Where the records hold the string "agent", show the whole line it sits on.

* _Stored data_
______________________________

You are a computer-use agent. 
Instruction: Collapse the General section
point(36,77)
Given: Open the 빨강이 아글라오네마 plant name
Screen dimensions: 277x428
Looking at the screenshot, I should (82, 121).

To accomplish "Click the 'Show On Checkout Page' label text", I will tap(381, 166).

______________________________

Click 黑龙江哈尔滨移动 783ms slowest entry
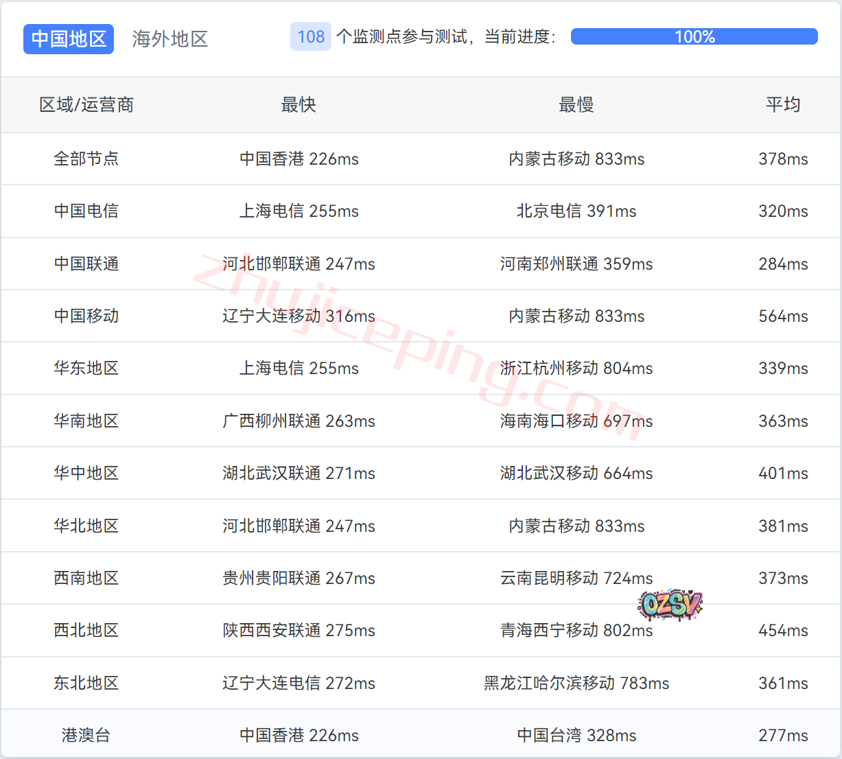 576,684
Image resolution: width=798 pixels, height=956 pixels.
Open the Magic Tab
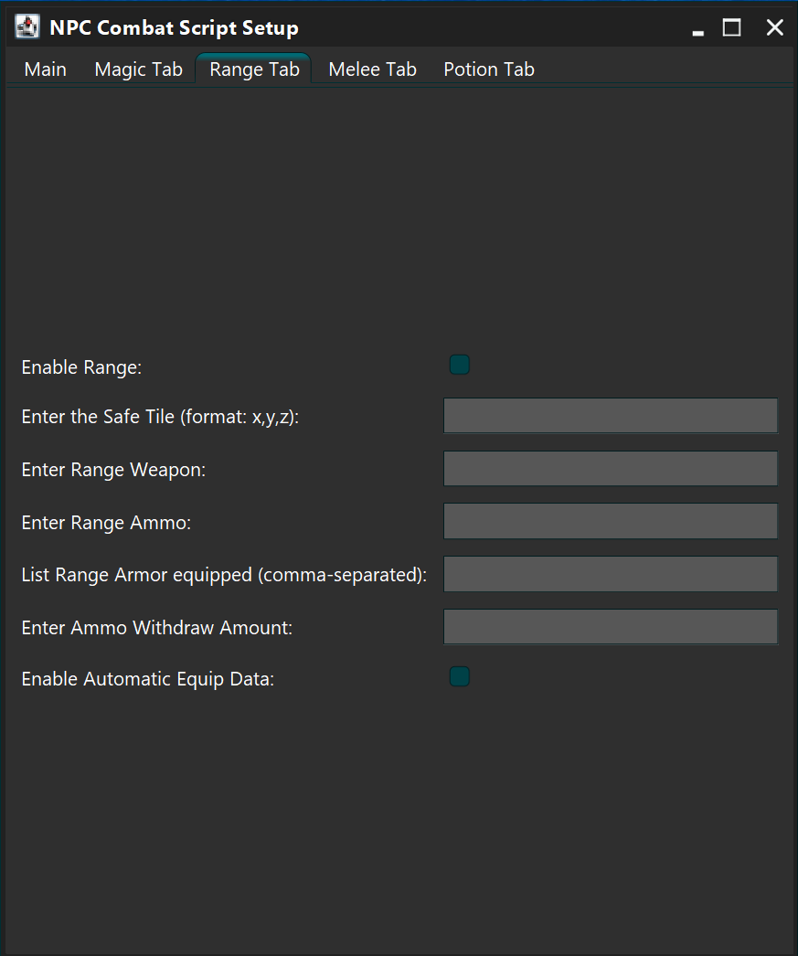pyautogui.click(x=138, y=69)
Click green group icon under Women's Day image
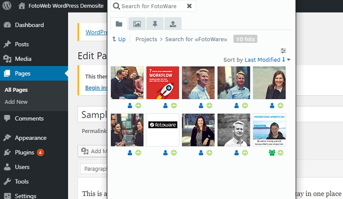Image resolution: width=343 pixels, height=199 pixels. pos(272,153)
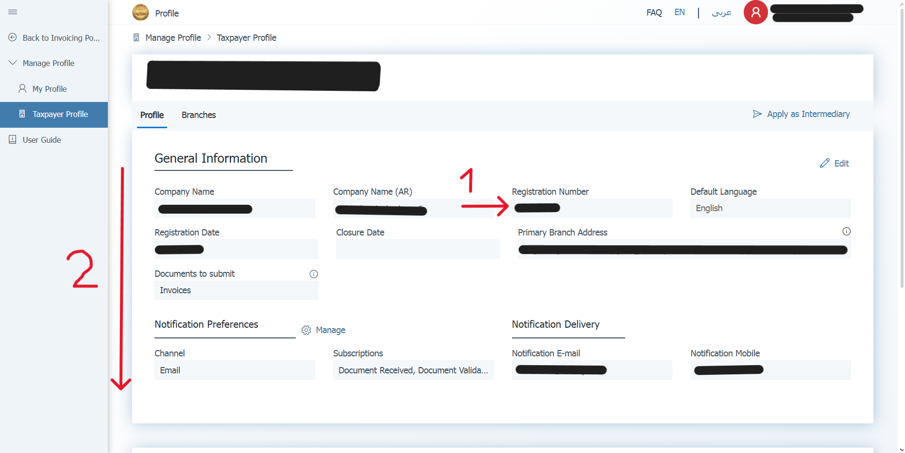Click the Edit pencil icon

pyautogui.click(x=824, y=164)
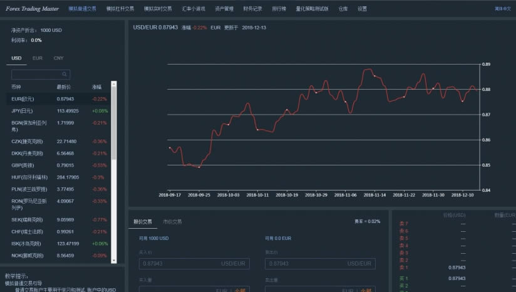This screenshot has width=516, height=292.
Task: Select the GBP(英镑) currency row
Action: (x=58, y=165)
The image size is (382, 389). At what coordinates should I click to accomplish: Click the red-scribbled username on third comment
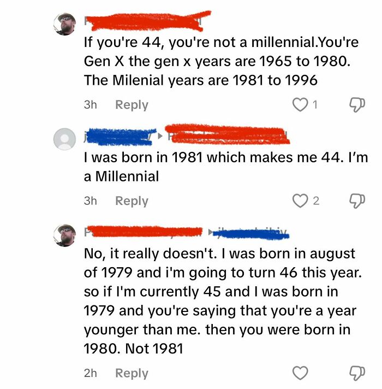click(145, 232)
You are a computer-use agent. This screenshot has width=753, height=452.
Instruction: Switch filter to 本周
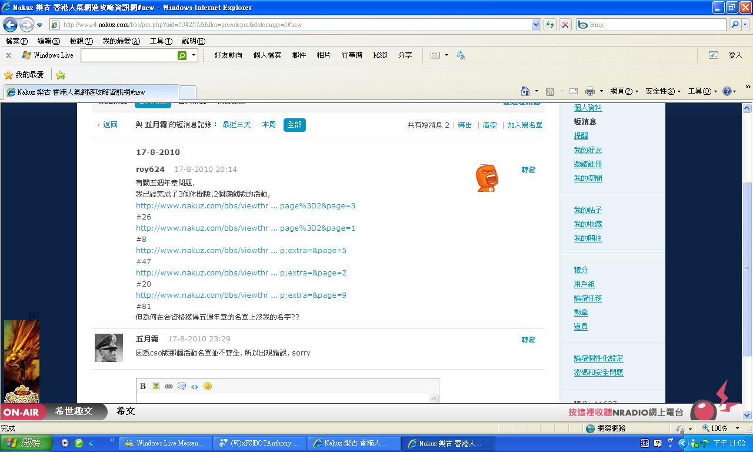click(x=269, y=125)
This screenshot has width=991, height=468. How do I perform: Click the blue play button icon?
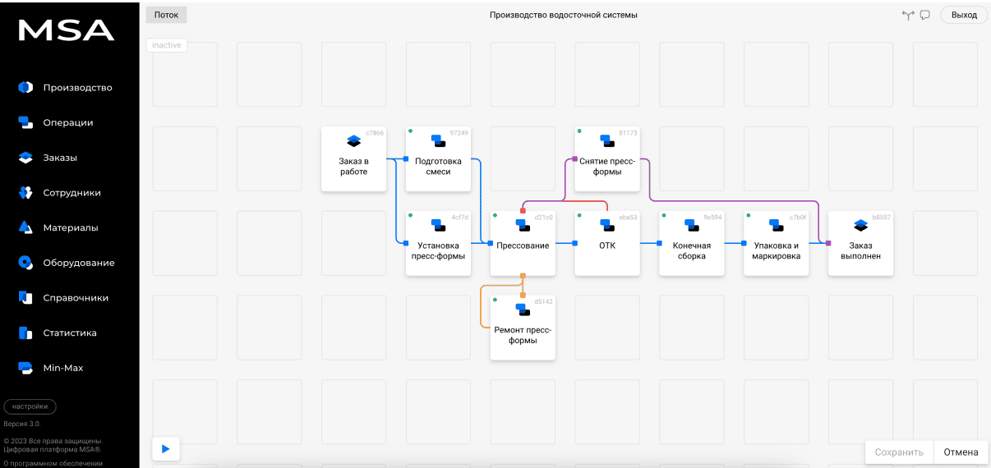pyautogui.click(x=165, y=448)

______________________________

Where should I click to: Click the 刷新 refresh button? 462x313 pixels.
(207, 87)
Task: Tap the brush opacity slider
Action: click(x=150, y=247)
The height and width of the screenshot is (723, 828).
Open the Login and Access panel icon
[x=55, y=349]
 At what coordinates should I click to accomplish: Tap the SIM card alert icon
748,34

______________________________

* _Task response_
You are a computer-use agent. 
You are a computer-use agent. This screenshot has width=753, height=452.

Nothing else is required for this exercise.